I begged them both to avoid sunburn. It would be disgraceful, I said, to take out with me the two most beautiful people in the Cytherea and bring them back looking like boiled lobsters.

“Only in the Cytherea?” asked Ned, looking reproachful.

“In Venice,” I said. “On the whole coast of the Adriatic.”

“Why not the whole Mediterranean?” he asked, still not satisfied. But I was not to be drawn into such gross exaggeration.

I did not forget to show an interest in Ned’s hopes, dreams and aspirations. I asked if he really intended to spend all his days in the service of the Revenue, sending ever more menacing letters in ever more buff-coloured envelopes. “Surely,” I said, “it is a very soul-destroying occupation?” This seemed to me to be rather subtle.

“I don’t know,” answered Ned. “Perhaps there’ll suddenly be some amazing transformation in my circumstances. My friend Kenneth has plans to make both our fortunes.”

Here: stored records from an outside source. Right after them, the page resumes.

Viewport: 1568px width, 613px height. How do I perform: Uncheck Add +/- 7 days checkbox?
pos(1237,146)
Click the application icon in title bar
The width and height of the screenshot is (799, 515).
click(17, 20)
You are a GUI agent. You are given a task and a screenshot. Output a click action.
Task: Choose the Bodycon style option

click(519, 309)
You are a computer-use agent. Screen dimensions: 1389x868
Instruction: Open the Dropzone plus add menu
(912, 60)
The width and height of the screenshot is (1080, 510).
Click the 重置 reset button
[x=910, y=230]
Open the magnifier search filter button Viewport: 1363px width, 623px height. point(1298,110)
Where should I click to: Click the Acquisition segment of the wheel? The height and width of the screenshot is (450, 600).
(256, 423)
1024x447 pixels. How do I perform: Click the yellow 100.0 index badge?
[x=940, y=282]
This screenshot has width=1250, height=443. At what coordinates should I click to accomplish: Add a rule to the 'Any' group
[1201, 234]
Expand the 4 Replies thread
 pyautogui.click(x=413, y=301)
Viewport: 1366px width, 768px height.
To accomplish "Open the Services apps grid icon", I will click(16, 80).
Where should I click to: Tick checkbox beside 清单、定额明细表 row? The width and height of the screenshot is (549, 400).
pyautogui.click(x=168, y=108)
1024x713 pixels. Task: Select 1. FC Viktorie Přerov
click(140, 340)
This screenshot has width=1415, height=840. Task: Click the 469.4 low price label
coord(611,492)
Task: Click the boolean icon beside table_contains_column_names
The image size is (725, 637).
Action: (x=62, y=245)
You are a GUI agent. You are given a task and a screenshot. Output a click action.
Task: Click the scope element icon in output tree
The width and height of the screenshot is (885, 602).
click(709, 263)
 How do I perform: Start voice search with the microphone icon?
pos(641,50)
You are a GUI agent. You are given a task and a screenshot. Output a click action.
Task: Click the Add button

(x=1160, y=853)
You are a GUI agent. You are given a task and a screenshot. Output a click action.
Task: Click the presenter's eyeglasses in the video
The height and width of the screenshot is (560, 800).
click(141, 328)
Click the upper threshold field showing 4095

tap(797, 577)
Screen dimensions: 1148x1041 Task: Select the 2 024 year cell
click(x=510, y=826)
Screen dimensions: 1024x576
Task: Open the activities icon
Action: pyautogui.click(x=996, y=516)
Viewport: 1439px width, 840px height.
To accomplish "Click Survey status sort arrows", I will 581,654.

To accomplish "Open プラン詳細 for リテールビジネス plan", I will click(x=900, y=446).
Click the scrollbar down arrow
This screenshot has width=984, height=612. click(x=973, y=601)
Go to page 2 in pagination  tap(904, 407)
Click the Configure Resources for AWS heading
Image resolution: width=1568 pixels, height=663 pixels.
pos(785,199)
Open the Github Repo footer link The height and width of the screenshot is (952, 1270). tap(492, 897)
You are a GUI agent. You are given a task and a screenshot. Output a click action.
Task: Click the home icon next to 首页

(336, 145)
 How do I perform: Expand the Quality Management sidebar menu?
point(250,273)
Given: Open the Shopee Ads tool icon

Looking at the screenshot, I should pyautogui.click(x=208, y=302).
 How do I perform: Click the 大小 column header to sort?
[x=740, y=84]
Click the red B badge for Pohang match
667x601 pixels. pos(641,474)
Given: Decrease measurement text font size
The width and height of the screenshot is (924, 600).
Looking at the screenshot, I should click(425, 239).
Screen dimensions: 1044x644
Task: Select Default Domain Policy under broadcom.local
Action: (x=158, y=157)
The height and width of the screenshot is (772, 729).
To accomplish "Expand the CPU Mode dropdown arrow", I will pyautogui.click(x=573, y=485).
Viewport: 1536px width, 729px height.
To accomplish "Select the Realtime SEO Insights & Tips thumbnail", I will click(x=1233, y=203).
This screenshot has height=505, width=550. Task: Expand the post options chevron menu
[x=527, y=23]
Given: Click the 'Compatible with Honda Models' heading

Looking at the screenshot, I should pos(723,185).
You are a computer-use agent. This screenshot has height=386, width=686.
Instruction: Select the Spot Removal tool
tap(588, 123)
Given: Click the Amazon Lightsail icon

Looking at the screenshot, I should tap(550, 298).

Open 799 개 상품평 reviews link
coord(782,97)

Encouraged, however, to speak more of these, he said, “Oh, they won’t come to anything. You know what artists are like. I take Ken’s plans as seriously as your compliments, Julia. No, I expect I’ll stay with the Revenue.” He even seemed a little irritated at having mentioned any alternative: I therefore felt no obligation to pursue the subject further.

“Don’t you think,” said Selena, “that that is also a significant conversation?”

“Well,” said Timothy, “he was right, in a way, about the sudden change in his circumstances. But presumably he wasn’t thinking of being murdered, poor boy. What have you in mind?”